The Fields Institute for Research in Mathematical Sciences hosted an invitation-only Workshop on Theoretical Foundations of SAT Solving August 15-19, 2016. This workshop explored one of the most important problems in all of mathematics and computer science: the Boolean satisfiability (SAT) problem. The workshop focused on the state-of-the-art research developments in Boolean satisfiability, the quintessential NP-complete problem. While SAT is believed to be intractable in general, researchers have contributed dramatic developments in algorithmic techniques in solving SAT during the last two decades. Modern SAT solvers can now solve large real-world instances obtained from wide-ranging applications such as hardware and software verification, electronic design automation, artificial intelligence, bioinformatics, and operations research; these advances were featured in the workshop’s seminars, available online.
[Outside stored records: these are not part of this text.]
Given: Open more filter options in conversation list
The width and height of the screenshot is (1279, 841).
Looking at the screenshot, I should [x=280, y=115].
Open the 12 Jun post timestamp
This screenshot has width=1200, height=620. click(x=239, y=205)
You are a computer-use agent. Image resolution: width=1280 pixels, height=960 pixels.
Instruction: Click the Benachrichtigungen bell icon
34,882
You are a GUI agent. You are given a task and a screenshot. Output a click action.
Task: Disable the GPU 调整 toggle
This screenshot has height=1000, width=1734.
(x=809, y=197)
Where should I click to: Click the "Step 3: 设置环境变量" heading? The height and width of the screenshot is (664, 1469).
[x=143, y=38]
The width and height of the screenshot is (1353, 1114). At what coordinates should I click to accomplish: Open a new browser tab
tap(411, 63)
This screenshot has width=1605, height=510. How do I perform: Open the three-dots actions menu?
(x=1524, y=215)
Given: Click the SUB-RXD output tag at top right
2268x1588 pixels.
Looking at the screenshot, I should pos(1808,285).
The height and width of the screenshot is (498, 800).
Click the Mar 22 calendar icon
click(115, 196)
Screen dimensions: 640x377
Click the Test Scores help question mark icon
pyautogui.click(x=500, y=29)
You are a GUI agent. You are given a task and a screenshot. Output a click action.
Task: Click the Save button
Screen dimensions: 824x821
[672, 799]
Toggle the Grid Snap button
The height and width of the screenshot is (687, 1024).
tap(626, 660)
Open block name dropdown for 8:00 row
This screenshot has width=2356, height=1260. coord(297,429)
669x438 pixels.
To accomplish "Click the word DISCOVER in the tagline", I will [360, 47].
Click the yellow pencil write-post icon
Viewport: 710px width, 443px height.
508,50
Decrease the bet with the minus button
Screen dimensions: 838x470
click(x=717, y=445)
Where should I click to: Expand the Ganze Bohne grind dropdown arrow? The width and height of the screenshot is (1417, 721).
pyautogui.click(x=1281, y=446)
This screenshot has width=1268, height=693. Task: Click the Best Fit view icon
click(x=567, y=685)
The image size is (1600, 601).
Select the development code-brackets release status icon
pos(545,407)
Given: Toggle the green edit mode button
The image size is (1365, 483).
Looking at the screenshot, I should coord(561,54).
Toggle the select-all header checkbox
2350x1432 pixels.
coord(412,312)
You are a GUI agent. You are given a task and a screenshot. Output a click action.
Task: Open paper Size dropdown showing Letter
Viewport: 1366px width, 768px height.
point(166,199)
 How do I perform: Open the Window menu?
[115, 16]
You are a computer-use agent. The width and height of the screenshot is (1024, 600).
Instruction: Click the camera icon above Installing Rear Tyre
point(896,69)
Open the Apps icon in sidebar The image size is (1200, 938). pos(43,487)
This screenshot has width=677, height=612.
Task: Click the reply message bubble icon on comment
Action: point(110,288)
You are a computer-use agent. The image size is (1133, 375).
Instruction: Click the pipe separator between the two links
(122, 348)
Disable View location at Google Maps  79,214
The workshop was organized by eight of the most prominent researchers in SAT: Vijay Ganesh – University of Waterloo (Lead Organizer); Armin Biere – Johannes Kepler University; Sam Buss – University of California, San Diego; John Franco – University of Cincinatti; Holger Hoos – University of British Columbia; Jakob Nordström – KTH, Royal Institute of Technology; Alasdair Urquhart – University of Toronto; Moshe Vardi – Rice University.
The related topic of Linear Temporal Logic Satisfiability builds on advances in SAT in many ways. Professor Kristin Yvonne Rozier contributed a talk on Linear Temporal Logic Satisfiability Checking exploring this relationship with aerospace domain examples.
One of the goals of this workshop is to identify SAT solving techniques essential to application settings. Aerospace operational concepts are often specified with timelines; we find the Boolean variables and propositional clauses of traditional propositional SAT laid out over time. Therefore, we capture these industrial requirements in Linear Temporal Logic; we must efficiently check LTL satisfiability in order to assure correctness of these requirements before we use them for further analysis, such as model checking or runtime monitoring. We argue that to prevent introducing design or verification errors, it is crucial to test specifications for satisfiability.
We have established LTL satisfiability checking as a sanity check: each system requirement, its negation, and the set of all requirements should be checked for satisfiability before being utilized for other tasks. We demonstrated that LTL satisfiability checking reduces to model checking, and developed new encodings that performed significantly, sometimes exponentially, better than was previously possible. Others then built on our work to create new stand-alone tools for LTL Satisfiability. However, the state of the art leaves many open questions for future applications of LTL satisfiability.